*TASK DIRECTIONS*. Find every line in the records that contains the string "value" and copy each of those lines.

*RECORD SET*.
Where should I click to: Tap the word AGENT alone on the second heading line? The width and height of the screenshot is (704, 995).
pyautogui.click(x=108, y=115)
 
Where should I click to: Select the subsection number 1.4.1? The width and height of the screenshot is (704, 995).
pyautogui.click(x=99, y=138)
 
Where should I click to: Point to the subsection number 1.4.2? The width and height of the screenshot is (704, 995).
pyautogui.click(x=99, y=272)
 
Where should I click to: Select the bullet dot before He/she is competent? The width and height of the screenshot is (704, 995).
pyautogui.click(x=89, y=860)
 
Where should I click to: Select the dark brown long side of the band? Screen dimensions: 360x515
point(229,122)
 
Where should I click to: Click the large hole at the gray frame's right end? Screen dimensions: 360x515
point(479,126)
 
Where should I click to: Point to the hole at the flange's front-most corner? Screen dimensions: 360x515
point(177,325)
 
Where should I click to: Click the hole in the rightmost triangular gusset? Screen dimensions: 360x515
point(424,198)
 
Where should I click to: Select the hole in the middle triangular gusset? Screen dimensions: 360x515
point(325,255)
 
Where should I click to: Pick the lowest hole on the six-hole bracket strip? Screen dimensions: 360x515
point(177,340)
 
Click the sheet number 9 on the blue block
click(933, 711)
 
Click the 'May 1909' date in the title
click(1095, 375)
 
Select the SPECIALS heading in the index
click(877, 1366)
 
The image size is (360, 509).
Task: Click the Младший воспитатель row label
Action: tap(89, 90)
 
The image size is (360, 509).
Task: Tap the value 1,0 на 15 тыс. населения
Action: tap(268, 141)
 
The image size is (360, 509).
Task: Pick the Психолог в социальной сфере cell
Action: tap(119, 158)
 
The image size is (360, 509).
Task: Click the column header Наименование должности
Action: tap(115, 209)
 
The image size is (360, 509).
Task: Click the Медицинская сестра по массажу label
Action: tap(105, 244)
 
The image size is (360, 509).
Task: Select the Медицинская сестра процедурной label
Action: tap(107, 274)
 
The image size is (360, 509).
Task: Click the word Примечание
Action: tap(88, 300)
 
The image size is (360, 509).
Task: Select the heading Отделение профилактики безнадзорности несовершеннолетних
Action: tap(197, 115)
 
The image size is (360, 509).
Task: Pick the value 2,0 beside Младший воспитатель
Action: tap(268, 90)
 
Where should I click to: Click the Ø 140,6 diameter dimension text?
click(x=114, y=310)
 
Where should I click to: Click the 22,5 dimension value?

*RESULT*.
Task: Tap the value 1,0 на 15 тыс. населения
Task: Pick the value 2,0 beside Младший воспитатель
Where should I click to: Click the 22,5 dimension value?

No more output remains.